In the end, the court ran up against the same problems in this request that had been encountered by counsel for the complainant in her response to the O’Connor application in relation to the Roger’s Communications records and the Crown in her ability to respond to the request for access to the TPS occurrence reports; - insufficient articulation of the basis upon which production of the occurrence reports is sought; in short, the absence of foundation upon which to determine “likely relevance” within the meaning of O’Connor.
CONCLUSION AND DECISION
The request for access to the TPS record is denied.
The Crown properly points out that O’Connor makes clear that the proper time to seek access to 3rd party records is before the trial begins.
“Due diligence” is not a task suitable for management by repeated interruption of the flow of the trial.
There was ample time before the start of this trial on June 1, 2011 to bring a 3rd party application in relation to these particular 3rd party records.
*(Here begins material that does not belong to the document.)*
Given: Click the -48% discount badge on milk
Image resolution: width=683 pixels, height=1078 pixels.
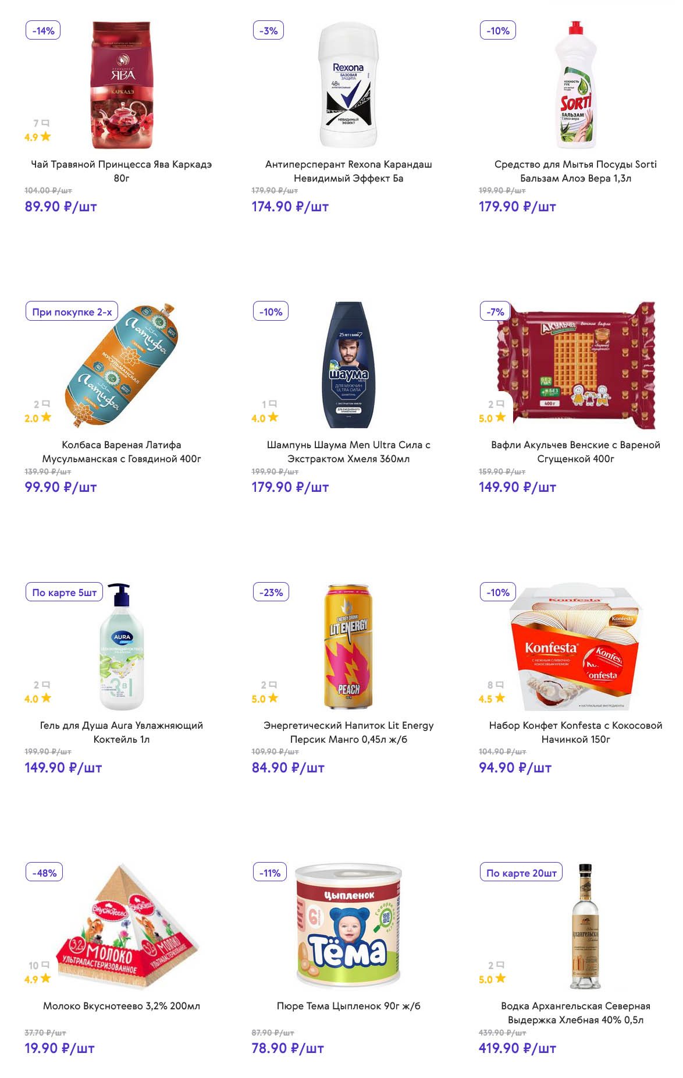Looking at the screenshot, I should point(44,873).
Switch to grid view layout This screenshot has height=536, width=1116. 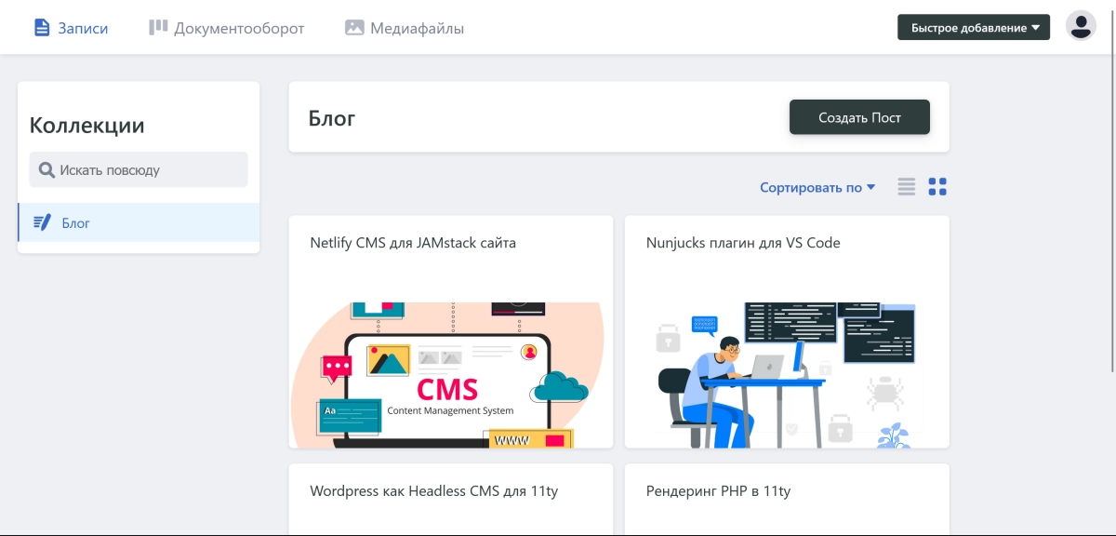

This trial began eight months ago. The prosecution itself began some 18 months ago.
The fact that the complainant has now testified is not in itself a showing of threshold relevance for these TPS records any more than it was in itself a showing of threshold relevance in relation to the Rogers’ Communication records.
Whether the alleged incident actually happened and whether this particular accused participated in any way in it is the Crown’s task to prove beyond a reasonable doubt. There is no burden this accused in relation to these charges, nor has there ever been.
Four days are reserved at the beginning of February for any defence case. The complainant will not be recalled. I have noted the Crown’s case closed.
Counsel are to be ready to resume the trial on February 1, 2012, with the goal of completing it within the allocated 4 days reserved for it.